Autoline Industries Limited, a manufacturer of sheet metal auto components, assemblies, and sub-assemblies, has projected stronger financial performance for FY26, driven by full-scale utilization of newly commissioned manufacturing facilities in Pune and Sanand. These facilities, equipped with Industry 4.0 features, are expected to enhance production capabilities and operational efficiency.
The company also has a diversified order book spanning auto components, tooling, and non-auto divisions, indicating continued market demand.
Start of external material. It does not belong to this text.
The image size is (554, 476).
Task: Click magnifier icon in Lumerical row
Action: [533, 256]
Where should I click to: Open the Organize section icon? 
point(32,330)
The company also anticipates growth in EBITDA, profit before tax (PBT), and profit after tax (PAT) on the back of efficiency gains and strategic diversification.
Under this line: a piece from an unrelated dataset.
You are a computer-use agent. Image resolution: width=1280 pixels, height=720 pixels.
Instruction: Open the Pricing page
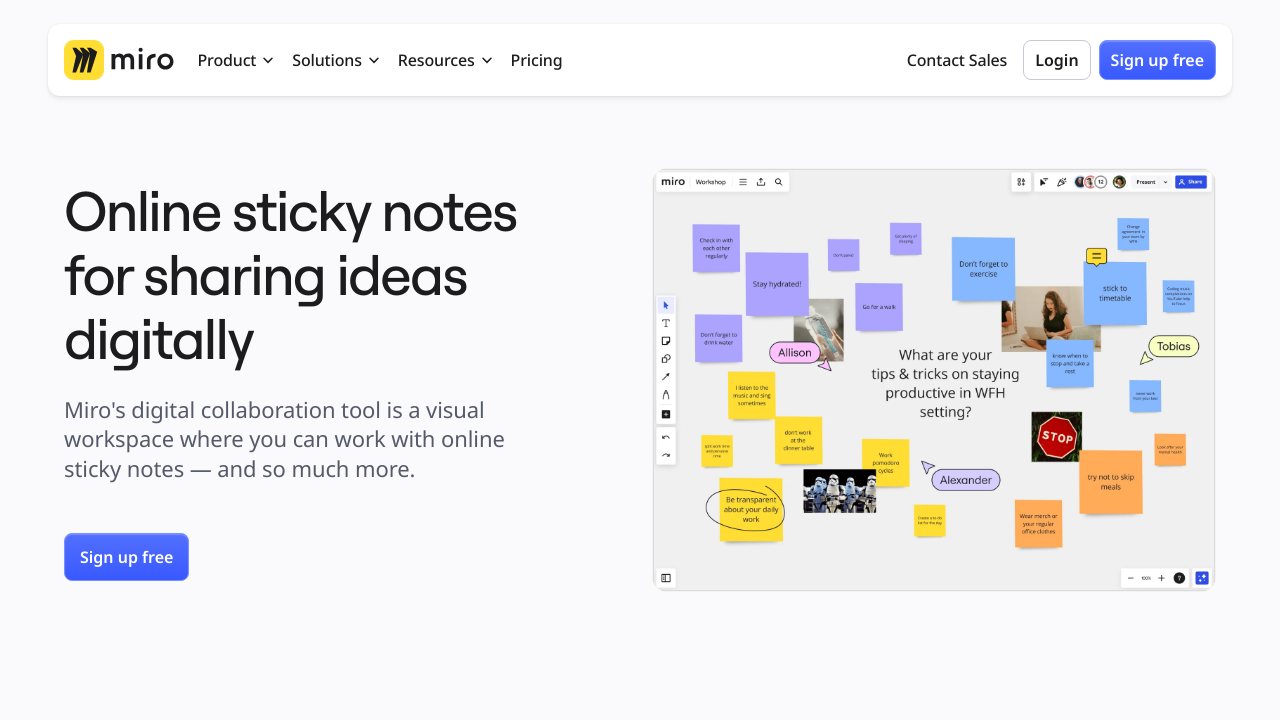click(x=536, y=60)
For the financial year ending March 31, 2025 (FY25), Autoline reported revenue of INR 6.57 billion, a marginal increase from INR 6.51 billion in FY24. Volume-wise sales grew by 4.6 percent and EBITDA rose 23 percent to INR 676.7 million, with EBITDA margins improving to 10.3% from 8.04%. PBT stood at INR 198.6 crore, up from INR 194.2 crore.
“FY25 was marked by operational discipline and strategic realignment. While revenue growth was tempered by external pricing pressures, we focused on driving internal efficiencies, securing higher-margin orders, and reinforcing delivery performance. These efforts have laid a solid foundation for sustainable growth as we move into FY26,” said Venugopal Rao Pendyala, CEO.
“FY25 was a pivotal year—strengthening our core, de-risking revenue streams, and fast-tracking our transformation journey. We are shaping a leaner, more agile, and innovation-led Autoline, well-positioned to capitalize on future opportunities,” added Shivaji Akhade, Managing Director.
Autoline Industries Limited, established in 1996 and based in Pune, manufactures sheet metal components, assemblies, and sub-assemblies for the automobile sector. It supplies to major Original Equipment Manufacturers (OEMs) across passenger and commercial vehicle segments, and also serves non-auto sectors. The company operates advanced manufacturing facilities, supported by in-house design, engineering services, and a commercial tool room.